Председатель Совета директоров ЗАО «Ренова» В. Вексельберг в 2004 году создал два фонда. Один из них – «Связь времен» - занимается возвращением в Россию исторически значимых произведений искусства, находящихся за рубежом. Самым известным проектом стало приобретение коллекции яиц Фаберже: сделка оценивалась в 100 млн. долл. Другой фонд – «Добрый век», учрежденный В. Вексельбергом совместно с супругой, оказывает поддержку людям с психическими заболеваниями и занимается реформой системы психиатрической помощи.
Всего же сегодня в России существует более двух десятков крупных частных фондов, множество мелких фондов, а также частные благотворители. Их деятельность затрудняется несовершенным законодательством (в частности, существующей системой налогообложения) и другими бюрократическими препятствиями. Однако, даже несмотря на кризис, продолжают создаваться новые частные фонды. При этом развивается благотворительность не только крупного, но и среднего и малого бизнеса [13].
Безусловно, нельзя утверждать, что развитие благотворительности в России способно существенно изменить в лучшую сторону институциональную среду предпринимательской деятельности. Однако, несомненно, данные усилия будут способствовать этому. Более того, благотворительная деятельность, как показывает мировой опыт, способна весьма эффективно обеспечивать общество необходимыми благами. Так, например, в США на одной только благотворительности держится почти вся система ветеринарной помощи [14]. Для нашей страны роль благотворительности в форме денежных пожертвований крупных бизнесменов может также заключаться в попытке восстановления социальной справедливости, нарушенной в результате проведения «дважды нелегитимной» приватизации. Наряду с развитием других форм благотворительной деятельности это будет способствовать росту гражданской активности, консолидации общества, социальному миру, что само по себе имеет большое значение для устойчивого социально-экономического развития России.
Источники информации:
1. Шумпетер Й.А. Капитализм, социализм и демократия. М., 1995.
2. Полтерович В.М. Элементы теории реформ. М., 2007. С.58.
3. Норта Д. «Институты, институциональные изменения и функционирование экономики» (М., 1997).
4. Либман А.М. Между «клановым капитализмом» и «управляемой демократией»: Взаимосвязь экономической и политической систем в современной России // Свободная мысль - XXI. 2004. №6.
5. Сатаров Г. Как измерять и контролировать коррупцию // Вопросы экономики. 2007. №1. С.6.
6. Концепция долгосрочного социально-экономического развития Российской Федерации на период до 2020 года. С.11.
7. Норт Д. Институты, институциональные изменения и функционирование экономики. М., 1997. С.146.
8. Вебер М. «Протестантская этика и дух капитализма» (М., 1990).
9. Прытин Д. Самые скупые и щедрые страны. Мировой рейтинг благотворительности / РБК. Рейтинг.

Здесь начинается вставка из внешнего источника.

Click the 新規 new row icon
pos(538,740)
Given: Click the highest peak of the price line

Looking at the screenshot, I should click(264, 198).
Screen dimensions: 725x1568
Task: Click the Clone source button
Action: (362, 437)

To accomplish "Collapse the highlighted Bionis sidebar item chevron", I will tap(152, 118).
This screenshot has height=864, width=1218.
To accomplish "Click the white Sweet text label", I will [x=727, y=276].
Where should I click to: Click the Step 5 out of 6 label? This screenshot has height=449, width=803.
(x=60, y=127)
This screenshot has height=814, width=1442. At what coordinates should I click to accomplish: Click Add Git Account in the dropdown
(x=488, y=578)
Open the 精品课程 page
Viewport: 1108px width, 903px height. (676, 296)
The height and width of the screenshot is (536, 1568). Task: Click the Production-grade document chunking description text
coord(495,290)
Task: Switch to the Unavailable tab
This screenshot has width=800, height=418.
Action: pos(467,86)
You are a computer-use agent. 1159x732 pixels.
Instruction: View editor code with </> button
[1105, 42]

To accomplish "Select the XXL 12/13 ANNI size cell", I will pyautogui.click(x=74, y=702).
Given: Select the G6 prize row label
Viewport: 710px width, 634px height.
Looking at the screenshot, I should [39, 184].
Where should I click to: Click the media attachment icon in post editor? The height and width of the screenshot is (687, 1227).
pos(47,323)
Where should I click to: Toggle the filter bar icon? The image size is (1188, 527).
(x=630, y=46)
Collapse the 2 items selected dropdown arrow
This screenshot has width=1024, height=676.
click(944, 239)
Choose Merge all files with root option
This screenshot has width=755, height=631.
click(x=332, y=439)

10. Яшина Г.А. Меценатство в России: живы ли традиции прошлого? / Капитал страны, 13.07.2009.
11. Беридзе Г. Товар сопутствующего спроса / Единый информационный ресурс московской благотворительности «Мосблаго.ру».
12. Сорокин Д. Воспроизводственный вектор российской экономики: 1999-2007 гг. // Вопросы экономики. 2008. №4. С.101.
13. Частная благотворительность в России: особенности, проблемы и перспективы / Капитал страны, 14.09.2009.
14. Кольцов Н. Тактика малых дел + стратегия великих / Единый информационный ресурс московской благотворительности «Мосблаго.ру».